>>>>>

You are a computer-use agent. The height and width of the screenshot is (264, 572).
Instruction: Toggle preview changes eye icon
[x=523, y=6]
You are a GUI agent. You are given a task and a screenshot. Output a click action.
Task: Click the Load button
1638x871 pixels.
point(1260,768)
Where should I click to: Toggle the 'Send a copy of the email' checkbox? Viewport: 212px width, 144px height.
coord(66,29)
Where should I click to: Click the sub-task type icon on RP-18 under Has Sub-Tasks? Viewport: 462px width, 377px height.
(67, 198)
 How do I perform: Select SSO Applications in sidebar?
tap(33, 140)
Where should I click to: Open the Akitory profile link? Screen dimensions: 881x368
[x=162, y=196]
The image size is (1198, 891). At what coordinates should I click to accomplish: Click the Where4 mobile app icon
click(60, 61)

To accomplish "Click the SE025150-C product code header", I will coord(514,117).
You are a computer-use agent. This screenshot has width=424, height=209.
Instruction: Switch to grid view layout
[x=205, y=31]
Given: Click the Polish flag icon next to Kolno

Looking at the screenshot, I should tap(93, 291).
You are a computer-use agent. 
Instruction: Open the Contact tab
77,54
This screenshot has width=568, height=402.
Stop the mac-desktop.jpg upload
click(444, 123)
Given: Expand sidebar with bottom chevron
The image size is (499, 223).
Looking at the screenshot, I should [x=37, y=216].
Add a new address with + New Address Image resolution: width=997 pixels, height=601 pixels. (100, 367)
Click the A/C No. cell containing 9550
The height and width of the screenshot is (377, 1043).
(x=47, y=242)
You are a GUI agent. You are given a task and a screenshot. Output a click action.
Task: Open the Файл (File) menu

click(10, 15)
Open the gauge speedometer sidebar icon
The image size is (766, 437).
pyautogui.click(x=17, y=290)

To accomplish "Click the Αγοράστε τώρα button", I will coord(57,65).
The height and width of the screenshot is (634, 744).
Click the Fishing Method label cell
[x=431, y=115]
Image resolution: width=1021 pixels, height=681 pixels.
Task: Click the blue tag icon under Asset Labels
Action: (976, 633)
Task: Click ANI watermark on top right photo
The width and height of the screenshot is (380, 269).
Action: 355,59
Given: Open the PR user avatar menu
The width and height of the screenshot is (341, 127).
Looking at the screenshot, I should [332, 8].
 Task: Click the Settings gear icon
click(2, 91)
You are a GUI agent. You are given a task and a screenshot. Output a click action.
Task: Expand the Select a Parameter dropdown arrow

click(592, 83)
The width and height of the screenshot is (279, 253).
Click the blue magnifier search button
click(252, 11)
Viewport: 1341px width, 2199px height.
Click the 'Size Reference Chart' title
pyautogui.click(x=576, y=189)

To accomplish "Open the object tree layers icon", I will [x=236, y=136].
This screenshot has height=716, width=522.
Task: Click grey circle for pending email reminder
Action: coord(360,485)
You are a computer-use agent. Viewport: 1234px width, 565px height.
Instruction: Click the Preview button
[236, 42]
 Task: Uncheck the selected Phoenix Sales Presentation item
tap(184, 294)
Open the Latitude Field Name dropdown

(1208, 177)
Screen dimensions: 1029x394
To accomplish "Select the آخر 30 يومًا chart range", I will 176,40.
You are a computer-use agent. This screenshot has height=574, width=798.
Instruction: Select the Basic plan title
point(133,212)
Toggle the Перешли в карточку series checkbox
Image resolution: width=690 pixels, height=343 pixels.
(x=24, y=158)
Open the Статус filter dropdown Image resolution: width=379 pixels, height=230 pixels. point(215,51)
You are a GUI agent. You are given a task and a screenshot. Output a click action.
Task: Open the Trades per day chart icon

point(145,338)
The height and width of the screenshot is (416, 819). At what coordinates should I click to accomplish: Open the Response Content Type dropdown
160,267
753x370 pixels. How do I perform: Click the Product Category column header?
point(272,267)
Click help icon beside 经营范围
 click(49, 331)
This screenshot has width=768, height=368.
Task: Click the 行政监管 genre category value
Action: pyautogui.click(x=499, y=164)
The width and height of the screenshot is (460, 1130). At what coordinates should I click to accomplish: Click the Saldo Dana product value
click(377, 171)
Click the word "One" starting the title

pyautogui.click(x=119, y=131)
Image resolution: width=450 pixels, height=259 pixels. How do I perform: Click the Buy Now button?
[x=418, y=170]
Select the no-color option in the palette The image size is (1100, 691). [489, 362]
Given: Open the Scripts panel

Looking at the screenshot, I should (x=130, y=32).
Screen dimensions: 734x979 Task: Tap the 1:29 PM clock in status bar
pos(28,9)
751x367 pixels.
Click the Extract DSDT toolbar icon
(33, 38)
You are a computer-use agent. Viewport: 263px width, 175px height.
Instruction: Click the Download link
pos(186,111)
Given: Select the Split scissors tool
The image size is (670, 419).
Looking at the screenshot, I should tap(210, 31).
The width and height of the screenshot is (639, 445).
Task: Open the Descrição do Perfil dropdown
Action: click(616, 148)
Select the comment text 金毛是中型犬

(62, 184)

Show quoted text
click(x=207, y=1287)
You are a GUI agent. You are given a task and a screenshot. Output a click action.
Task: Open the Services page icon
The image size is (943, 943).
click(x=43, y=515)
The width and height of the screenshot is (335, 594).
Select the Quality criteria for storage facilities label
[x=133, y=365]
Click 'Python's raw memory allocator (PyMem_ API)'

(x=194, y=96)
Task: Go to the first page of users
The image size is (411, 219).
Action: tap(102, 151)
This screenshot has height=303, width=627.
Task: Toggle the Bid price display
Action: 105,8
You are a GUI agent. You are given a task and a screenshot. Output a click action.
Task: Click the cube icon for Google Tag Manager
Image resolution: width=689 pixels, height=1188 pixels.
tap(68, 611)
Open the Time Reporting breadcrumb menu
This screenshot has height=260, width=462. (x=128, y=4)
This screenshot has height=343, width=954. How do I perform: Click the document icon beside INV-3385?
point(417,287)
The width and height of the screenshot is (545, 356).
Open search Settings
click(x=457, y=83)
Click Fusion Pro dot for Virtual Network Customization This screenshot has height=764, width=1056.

<<<<<

Description of the task:
In the data above, find each line that uses the string "with". Copy it.

Exercise answer:
Given: Expand sidebar with bottom chevron
Add a new address with + New Address Image resolution: width=997 pixels, height=601 pixels. (100, 367)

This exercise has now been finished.